__EXERCISE__
Skip the pictures. Set down, word for word, the lines from the start of the material up to and including the line with "Task: Undo with the yellow back arrow".

□ □ □ □ □ □ □

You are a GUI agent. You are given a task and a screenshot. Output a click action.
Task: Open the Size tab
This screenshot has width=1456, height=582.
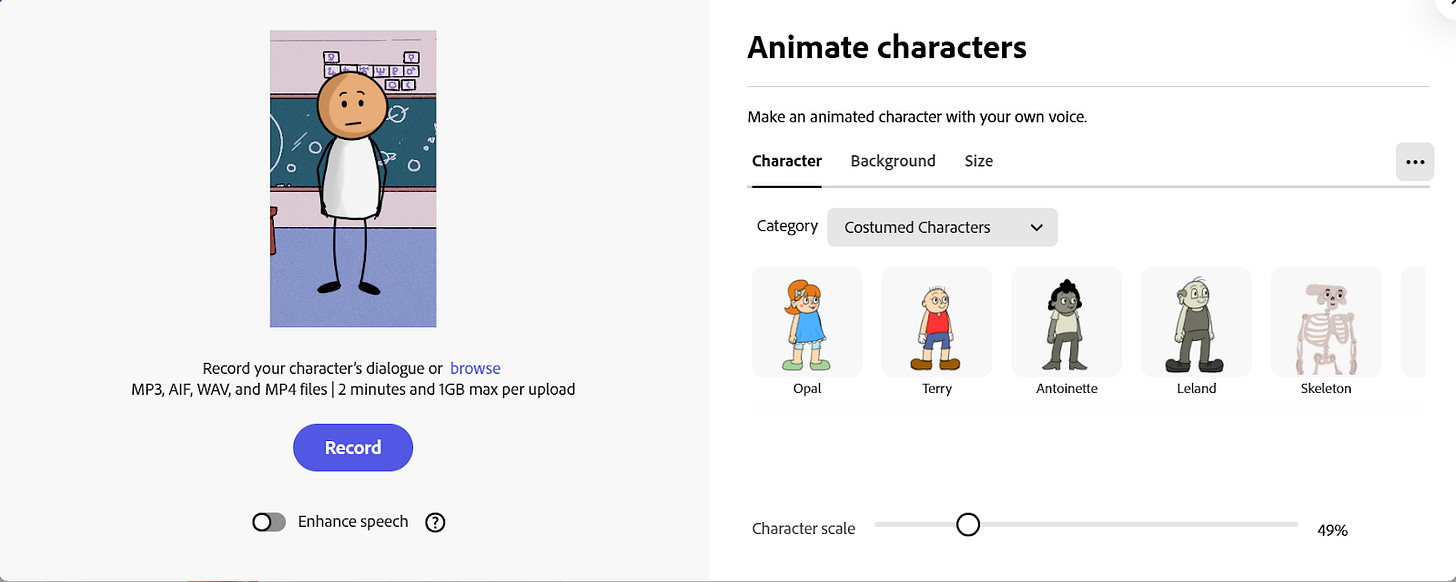tap(978, 161)
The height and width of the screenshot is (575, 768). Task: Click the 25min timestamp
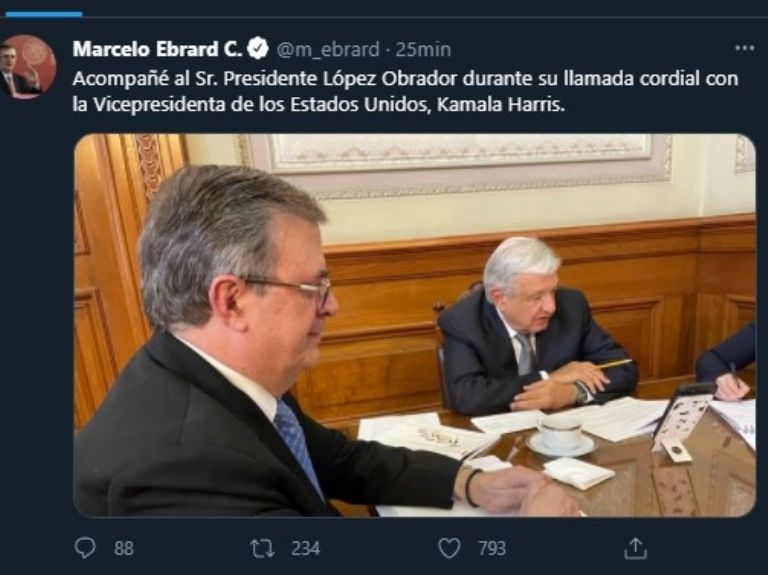click(x=423, y=49)
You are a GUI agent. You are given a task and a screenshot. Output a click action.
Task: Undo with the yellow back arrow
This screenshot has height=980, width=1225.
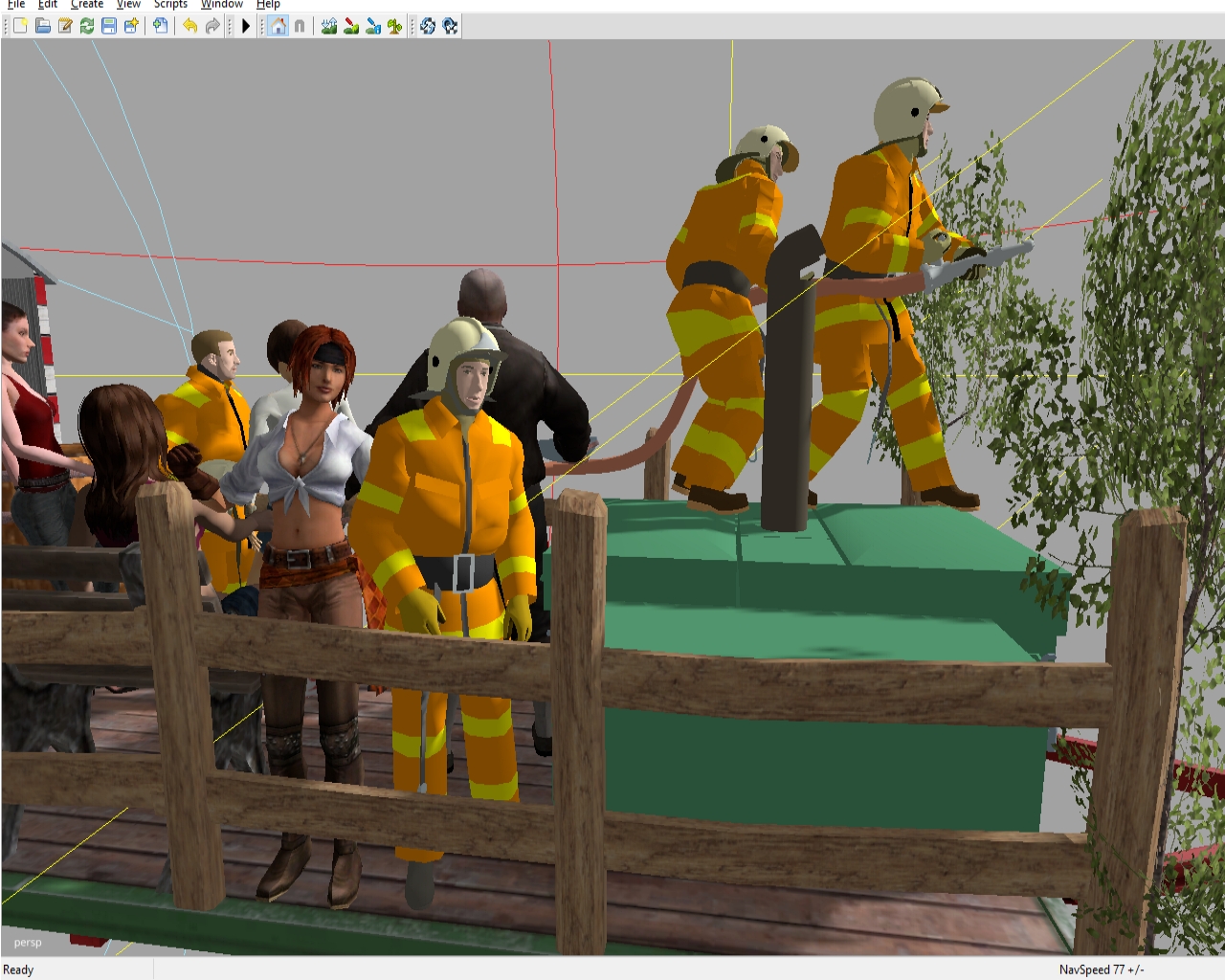point(190,26)
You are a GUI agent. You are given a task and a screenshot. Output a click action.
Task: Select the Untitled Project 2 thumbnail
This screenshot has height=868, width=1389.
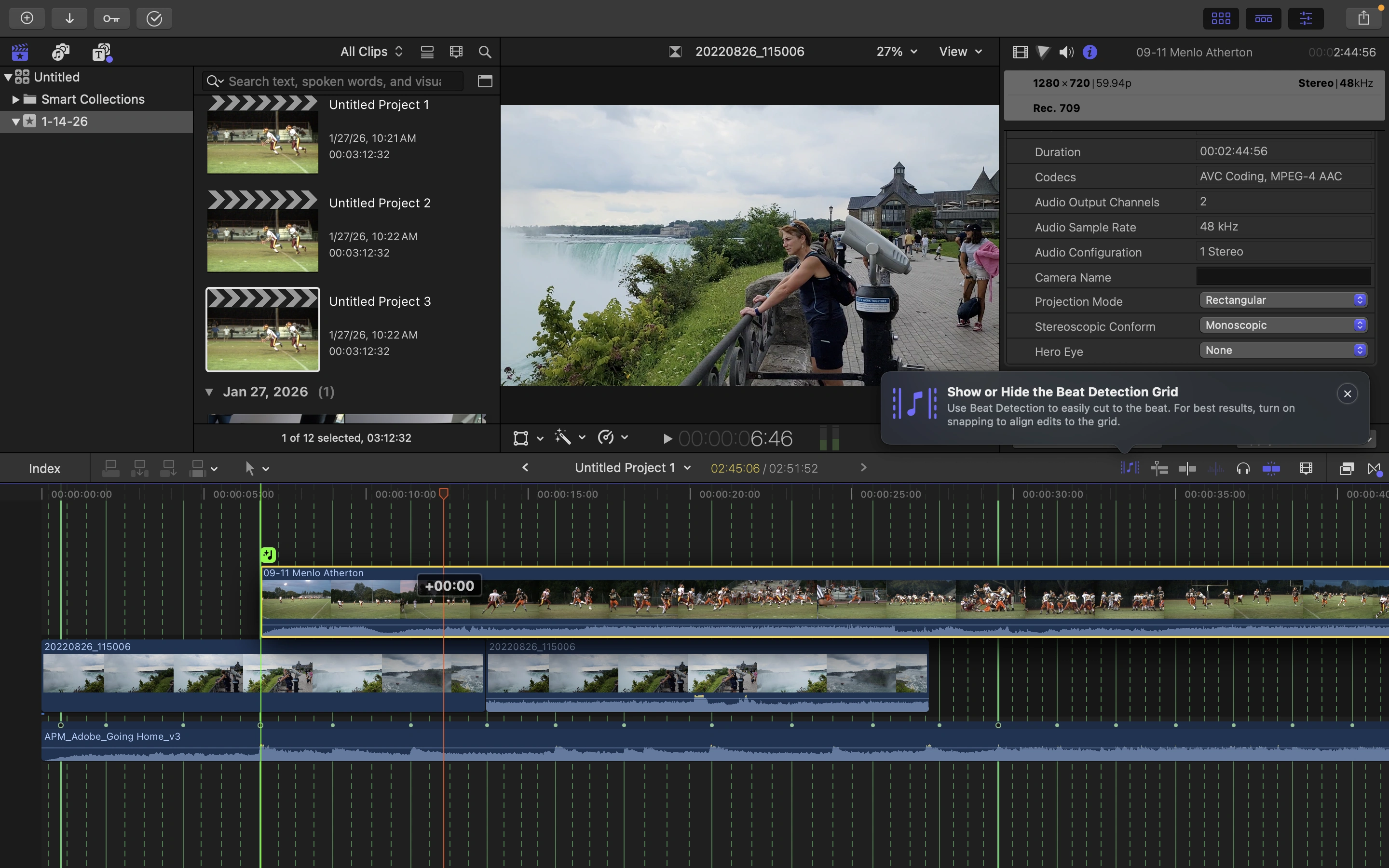pos(262,231)
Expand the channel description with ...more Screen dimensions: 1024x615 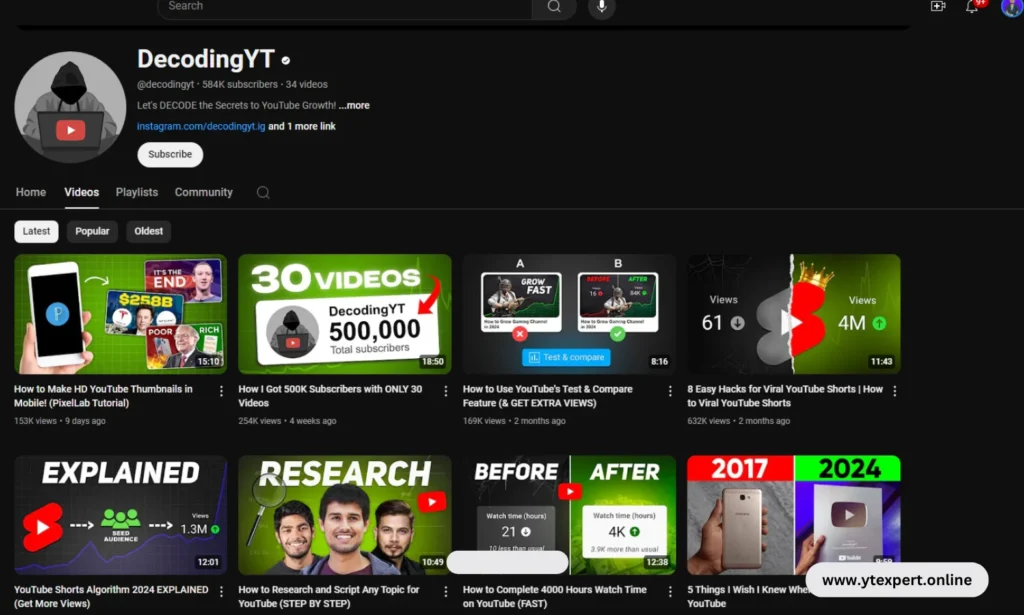[x=354, y=104]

□ □ □ □ □ □ □

__SOLUTION TO THIS PROBLEM__
You are a GUI agent. You are given a task and a screenshot. Output a click action.
Task: Open the Size tab
This screenshot has width=1456, height=582.
tap(978, 161)
The height and width of the screenshot is (575, 768). Task: Click the 25min timestamp
click(x=423, y=49)
You are a GUI agent. You are given a task and a screenshot. Output a click action.
Task: Undo with the yellow back arrow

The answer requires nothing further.